Tekst źródłowy:
= = =

Kultura

Car muzyki

Walery Giergijew, artysta i biznesmen

Walery Giergijew jak bogów czci Szostakowicza, Strawińskiego, a przede wszystkim Prokofiewa. Walery Giergijew jak bogów czci Szostakowicza, Strawińskiego, a przede wszystkim Prokofiewa. Uppa/Photoshot / PAP
Dyrygent, dyktator, pracoholik. Ceniony zarówno w Rosji, jak i na Zachodzie. Żarliwy rosyjski patriota, w ostatnich wyborach wspierał Putina. Do warszawskiej Opery Narodowej Walery Giergijew przyjechał z „Wojną i pokojem” Prokofiewa.

= = =

Wiersze danych:
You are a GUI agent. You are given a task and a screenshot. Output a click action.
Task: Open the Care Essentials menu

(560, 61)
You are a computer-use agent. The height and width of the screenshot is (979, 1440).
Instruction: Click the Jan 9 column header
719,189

= = =

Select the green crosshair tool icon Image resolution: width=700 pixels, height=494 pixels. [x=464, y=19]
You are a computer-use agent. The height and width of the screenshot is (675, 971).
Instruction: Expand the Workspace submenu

= = =

Polecenie: Wypisz wszystkich kompozytorów wymienionych z nazwiska w tekście o Waleriju Giergijewie. Wiersze danych stanowią materiał odrębny od tekstu źródłowego.

Poprawna odpowiedź: Szostakowicz, Strawiński, Prokofiew